Data records

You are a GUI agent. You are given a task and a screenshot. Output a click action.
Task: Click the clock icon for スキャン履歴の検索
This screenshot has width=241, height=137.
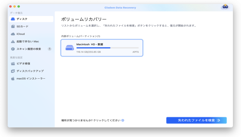[x=13, y=49]
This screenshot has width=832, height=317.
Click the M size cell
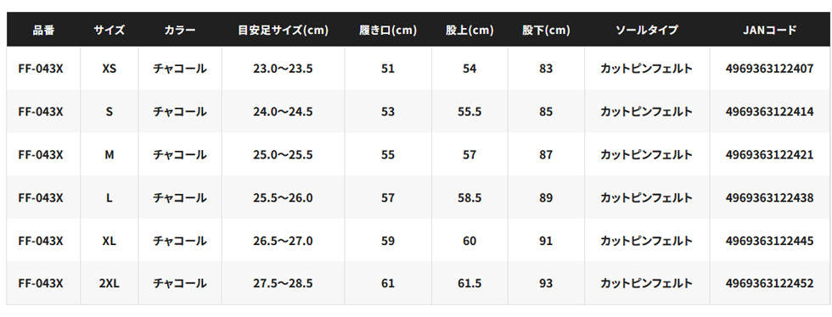click(110, 155)
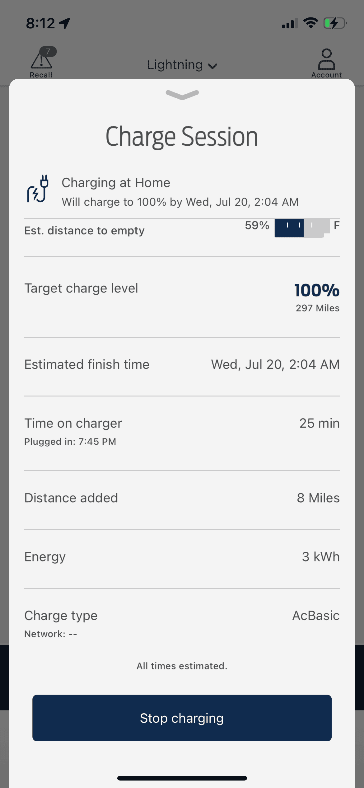Tap the Wi-Fi status icon
The width and height of the screenshot is (364, 788).
(310, 23)
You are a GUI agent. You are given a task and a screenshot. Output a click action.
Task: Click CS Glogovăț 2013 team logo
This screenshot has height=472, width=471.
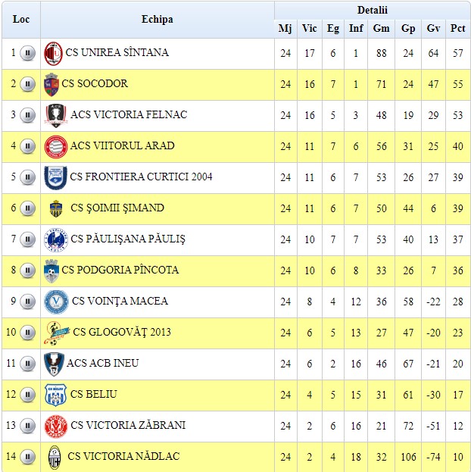click(x=55, y=332)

Task brief
Every line from the one with "Task: Click CS Glogovăț 2013 team logo" through the end of the material above should be restated word for word, with the pictures left out.

Exercise response
Task: Click CS Glogovăț 2013 team logo
This screenshot has height=472, width=471.
click(x=55, y=332)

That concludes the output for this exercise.